Source information ::
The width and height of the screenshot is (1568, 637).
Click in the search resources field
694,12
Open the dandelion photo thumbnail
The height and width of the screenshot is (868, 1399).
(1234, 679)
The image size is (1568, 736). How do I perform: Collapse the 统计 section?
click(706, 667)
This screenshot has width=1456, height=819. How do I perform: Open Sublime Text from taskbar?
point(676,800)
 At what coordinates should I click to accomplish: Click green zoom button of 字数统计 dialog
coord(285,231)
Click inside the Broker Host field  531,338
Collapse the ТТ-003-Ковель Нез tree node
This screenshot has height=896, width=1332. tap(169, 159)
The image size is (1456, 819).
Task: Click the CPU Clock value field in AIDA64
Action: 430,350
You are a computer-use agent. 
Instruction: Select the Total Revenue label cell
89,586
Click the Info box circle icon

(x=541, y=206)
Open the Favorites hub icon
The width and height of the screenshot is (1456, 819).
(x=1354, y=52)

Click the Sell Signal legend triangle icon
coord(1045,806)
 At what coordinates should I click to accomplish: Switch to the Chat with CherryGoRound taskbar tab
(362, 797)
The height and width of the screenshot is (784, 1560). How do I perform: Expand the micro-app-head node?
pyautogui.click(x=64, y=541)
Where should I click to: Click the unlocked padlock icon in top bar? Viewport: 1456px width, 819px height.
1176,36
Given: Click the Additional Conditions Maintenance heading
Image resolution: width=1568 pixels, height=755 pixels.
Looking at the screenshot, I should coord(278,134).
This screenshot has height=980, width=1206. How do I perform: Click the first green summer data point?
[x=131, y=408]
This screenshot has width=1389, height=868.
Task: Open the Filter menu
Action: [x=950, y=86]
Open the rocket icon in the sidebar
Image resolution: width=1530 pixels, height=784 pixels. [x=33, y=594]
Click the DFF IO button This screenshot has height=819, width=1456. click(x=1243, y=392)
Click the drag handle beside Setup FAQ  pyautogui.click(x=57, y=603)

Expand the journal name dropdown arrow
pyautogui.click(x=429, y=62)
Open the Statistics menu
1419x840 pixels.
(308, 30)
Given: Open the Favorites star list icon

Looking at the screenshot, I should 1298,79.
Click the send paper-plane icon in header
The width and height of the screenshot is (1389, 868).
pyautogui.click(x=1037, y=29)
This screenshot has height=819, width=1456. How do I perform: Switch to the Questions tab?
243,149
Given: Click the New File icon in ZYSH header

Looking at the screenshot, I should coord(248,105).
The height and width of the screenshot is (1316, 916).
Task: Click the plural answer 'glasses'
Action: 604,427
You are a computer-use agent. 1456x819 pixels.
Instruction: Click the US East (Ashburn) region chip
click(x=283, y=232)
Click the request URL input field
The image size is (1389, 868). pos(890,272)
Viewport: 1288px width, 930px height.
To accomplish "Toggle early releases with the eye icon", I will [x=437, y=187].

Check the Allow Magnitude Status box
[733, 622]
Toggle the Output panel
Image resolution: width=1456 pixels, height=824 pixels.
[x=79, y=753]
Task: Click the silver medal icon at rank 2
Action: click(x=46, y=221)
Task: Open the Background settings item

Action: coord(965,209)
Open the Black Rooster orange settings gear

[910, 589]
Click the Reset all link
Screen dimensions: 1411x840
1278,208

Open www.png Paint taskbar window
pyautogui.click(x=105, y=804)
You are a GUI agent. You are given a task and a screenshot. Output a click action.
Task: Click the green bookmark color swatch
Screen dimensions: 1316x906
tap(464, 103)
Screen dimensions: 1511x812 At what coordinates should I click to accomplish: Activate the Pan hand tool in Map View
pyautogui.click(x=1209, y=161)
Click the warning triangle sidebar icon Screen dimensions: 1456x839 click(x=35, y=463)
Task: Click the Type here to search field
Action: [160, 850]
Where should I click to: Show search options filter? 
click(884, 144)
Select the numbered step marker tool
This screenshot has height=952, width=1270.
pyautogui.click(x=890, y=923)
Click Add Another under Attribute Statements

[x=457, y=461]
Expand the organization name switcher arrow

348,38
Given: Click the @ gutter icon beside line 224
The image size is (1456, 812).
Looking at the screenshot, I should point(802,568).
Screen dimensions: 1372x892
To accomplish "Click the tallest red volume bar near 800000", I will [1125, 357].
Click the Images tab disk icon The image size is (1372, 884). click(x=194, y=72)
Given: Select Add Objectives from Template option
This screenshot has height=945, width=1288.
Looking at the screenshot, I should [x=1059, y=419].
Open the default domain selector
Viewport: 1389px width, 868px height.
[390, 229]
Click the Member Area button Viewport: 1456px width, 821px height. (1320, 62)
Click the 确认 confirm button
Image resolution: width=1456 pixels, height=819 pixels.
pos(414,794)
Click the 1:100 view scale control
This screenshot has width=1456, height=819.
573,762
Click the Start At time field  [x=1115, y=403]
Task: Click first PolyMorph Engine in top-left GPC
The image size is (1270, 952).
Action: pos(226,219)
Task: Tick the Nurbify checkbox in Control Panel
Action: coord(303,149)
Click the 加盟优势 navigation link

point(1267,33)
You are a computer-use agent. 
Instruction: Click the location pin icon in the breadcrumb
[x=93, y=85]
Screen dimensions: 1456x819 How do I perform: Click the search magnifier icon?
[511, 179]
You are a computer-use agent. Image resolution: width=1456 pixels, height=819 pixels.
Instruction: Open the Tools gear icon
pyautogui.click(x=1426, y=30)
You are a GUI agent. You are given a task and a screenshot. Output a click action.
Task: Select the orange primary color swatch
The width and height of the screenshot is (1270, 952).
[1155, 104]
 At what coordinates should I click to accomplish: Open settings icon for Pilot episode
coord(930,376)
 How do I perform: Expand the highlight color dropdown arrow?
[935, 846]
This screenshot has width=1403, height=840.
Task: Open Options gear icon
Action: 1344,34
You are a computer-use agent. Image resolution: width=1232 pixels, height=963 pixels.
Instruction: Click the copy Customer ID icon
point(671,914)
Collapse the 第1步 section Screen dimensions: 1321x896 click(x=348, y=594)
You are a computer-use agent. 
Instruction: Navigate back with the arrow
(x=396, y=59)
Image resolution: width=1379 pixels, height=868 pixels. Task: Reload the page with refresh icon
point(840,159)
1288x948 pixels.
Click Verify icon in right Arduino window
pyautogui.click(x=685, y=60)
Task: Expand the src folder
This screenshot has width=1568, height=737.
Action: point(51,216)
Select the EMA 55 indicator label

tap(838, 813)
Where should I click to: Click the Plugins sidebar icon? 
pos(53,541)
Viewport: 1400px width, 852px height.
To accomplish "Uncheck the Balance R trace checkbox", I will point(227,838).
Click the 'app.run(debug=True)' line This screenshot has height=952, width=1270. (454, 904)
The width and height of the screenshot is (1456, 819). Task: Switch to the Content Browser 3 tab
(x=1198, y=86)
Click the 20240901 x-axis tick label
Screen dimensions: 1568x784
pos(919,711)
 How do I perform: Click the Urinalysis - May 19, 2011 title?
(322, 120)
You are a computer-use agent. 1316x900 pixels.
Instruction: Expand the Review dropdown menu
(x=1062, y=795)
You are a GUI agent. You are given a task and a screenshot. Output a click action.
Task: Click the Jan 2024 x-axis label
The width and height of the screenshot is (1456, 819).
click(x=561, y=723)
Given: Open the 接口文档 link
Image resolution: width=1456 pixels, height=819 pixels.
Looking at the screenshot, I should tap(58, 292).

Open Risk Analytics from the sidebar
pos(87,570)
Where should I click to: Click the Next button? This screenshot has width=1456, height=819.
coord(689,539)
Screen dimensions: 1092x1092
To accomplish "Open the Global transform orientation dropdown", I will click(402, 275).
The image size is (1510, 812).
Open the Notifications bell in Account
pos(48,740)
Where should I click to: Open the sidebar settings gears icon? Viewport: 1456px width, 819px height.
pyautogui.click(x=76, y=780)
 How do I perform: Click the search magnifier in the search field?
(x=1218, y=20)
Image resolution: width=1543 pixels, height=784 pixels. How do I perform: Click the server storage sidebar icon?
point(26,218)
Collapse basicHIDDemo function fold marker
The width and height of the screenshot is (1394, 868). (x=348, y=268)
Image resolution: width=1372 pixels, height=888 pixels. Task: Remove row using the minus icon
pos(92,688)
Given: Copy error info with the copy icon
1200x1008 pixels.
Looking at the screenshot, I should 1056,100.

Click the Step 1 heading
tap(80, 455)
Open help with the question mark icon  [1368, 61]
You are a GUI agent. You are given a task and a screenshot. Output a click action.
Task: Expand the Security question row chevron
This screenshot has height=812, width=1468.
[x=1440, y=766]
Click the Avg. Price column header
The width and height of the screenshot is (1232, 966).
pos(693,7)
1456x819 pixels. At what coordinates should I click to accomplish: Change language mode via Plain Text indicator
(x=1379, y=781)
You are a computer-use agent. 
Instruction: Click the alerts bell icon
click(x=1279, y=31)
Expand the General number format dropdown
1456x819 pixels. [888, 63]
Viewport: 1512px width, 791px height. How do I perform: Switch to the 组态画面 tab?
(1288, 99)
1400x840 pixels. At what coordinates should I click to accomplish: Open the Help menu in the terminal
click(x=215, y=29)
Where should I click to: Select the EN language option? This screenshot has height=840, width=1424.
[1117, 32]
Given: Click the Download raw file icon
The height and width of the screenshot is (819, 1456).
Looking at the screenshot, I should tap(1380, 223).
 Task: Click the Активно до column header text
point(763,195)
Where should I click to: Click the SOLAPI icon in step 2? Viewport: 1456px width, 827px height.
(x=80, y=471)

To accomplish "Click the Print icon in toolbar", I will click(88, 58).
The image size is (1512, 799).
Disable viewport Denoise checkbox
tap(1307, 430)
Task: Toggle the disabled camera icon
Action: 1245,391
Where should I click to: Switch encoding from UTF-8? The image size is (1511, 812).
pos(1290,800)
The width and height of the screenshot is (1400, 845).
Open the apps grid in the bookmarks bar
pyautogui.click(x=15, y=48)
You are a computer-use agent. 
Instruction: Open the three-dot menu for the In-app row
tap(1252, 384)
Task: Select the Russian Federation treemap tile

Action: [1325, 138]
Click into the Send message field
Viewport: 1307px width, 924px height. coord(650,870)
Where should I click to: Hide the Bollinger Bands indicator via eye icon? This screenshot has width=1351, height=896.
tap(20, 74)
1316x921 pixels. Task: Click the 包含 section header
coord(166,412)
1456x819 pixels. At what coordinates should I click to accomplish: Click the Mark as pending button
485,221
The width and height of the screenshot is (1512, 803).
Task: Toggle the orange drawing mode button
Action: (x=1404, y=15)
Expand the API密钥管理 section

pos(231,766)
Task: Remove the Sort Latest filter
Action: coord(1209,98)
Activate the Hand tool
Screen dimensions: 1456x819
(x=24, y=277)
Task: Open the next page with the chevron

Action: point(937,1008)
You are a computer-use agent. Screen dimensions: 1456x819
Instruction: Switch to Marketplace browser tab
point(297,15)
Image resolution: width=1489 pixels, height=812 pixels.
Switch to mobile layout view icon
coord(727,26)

Exercise :: When a line of the records above contains the string "swatch", count it once; then give the total and nothing else.

Response to this task :: 2